I like the way it can be joined directly to mono\fluro leader and then straight to the terminal tackle without any inline swivels. I am tempted to use an egg clip with a skirt so I can swap baits and lures without having to retie it out there.

This brings me to my next question. What is the function of the plastic squid skirt in front of a dead bait rig? 
Is it to hide the wire and sinker rig and also to protect the head of the bait from falling apart when trolling?

Or is it an attractant to give more attention to your bait. Given the most common colours for skirts is pink or red and these colours are also the first to disappear under water, does the skirt simply appear as disturbed water around the bait thus making it appear wounded and on its last legs?

Or is it designed to look like a bait fish eating a squid and therefore a delicacy fish just cant resist? Years back when fishing for cobia off a stinker, we would thread a whole squid on first, then a pillie and finish by sliding the squid back over the head of the pillie similar to the plastic skirt dead bait rig.

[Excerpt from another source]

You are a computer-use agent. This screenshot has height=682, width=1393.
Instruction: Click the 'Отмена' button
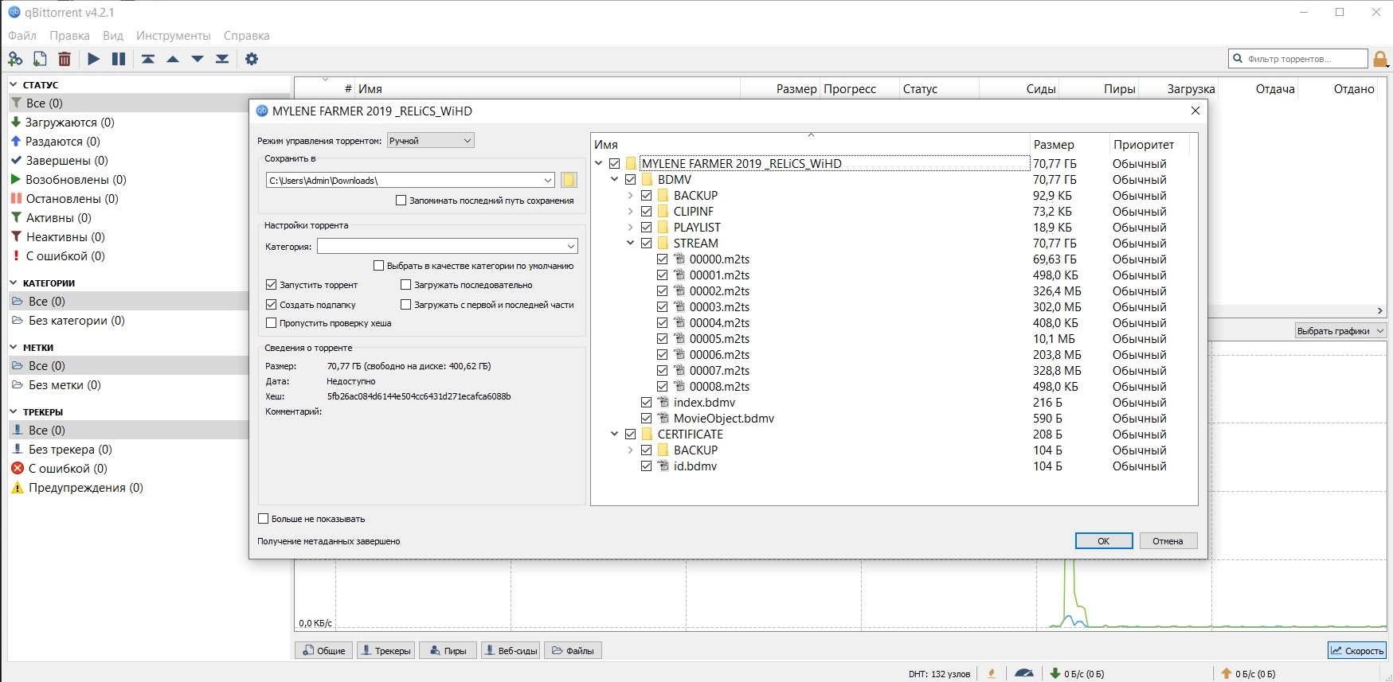(1168, 541)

Rigging this way leaves 20cm or so of wire and a swivel exposed at the front of the bait. Why not put the skirt over the swivel and leading wire as well? Or use 2 skirts, one over the wire and one over the bait?

Interested to hear peoples' thoughts.


----------



## grant ashwell (Apr 24, 2007)

hi Paul.
I have used Knot 2 for 2 maybe 3 yrs now. Buy from US where it is cheaper. No problem with knots even though they do not pull up tight. I do 4 rotations then back through the gap. Any more rotations and it stays too loose. Billfish,Cobia and Sharks as a bi catch when using for the Mackerel mob. Only ever tie to hooks and swivels. I also use 2 other brands of titanium wire and equally happy with them.

Grant


----------



## anselmo (Aug 26, 2008)

Yep

I use it for pike over here, and really like it (see: 2nd pic in this report plus a discussion following question from JF)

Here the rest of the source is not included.